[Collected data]
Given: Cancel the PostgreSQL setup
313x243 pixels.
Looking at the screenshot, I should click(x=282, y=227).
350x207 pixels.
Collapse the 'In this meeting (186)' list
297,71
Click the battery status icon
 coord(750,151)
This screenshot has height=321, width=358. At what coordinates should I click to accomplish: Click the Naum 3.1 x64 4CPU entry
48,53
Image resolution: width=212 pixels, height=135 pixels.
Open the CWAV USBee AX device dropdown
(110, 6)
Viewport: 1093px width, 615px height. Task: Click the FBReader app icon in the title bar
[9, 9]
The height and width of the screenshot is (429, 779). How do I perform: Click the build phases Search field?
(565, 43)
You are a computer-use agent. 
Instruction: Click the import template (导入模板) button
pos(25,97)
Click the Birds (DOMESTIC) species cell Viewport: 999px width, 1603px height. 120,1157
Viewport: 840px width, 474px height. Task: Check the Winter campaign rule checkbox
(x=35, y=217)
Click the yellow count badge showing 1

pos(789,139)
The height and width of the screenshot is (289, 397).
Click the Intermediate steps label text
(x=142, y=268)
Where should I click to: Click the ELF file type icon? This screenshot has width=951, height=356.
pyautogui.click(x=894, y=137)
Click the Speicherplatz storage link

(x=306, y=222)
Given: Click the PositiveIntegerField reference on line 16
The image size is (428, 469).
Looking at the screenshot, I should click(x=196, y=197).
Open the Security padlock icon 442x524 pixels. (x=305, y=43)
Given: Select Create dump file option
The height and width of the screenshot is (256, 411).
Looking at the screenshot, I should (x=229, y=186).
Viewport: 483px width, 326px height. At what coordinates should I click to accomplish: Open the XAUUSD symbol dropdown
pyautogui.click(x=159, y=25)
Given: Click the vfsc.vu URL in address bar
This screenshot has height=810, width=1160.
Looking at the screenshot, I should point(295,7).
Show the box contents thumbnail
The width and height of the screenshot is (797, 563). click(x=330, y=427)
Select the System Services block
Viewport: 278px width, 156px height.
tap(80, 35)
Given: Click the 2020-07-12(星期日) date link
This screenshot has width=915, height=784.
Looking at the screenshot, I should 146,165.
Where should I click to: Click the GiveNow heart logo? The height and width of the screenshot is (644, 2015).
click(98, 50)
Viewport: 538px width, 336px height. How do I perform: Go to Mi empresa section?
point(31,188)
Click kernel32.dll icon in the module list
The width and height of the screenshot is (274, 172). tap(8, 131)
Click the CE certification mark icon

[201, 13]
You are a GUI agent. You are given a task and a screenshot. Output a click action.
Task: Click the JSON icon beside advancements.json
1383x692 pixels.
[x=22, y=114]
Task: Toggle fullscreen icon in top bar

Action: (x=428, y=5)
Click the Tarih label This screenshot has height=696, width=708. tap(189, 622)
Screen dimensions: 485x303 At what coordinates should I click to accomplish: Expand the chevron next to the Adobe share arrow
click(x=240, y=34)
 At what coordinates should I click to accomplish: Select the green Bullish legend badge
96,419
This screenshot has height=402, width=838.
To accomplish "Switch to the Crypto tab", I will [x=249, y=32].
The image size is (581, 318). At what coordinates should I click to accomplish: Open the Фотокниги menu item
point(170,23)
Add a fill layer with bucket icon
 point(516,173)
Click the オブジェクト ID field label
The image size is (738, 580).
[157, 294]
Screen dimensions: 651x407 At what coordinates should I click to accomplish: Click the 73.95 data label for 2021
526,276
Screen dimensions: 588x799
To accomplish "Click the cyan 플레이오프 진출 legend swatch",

# The task
Starting from the records above, copy each line where the string "agent" is found.

# Output for this task
You are a computer-use agent. 
You are a GUI agent. You are given a task and a screenshot. Output a click action.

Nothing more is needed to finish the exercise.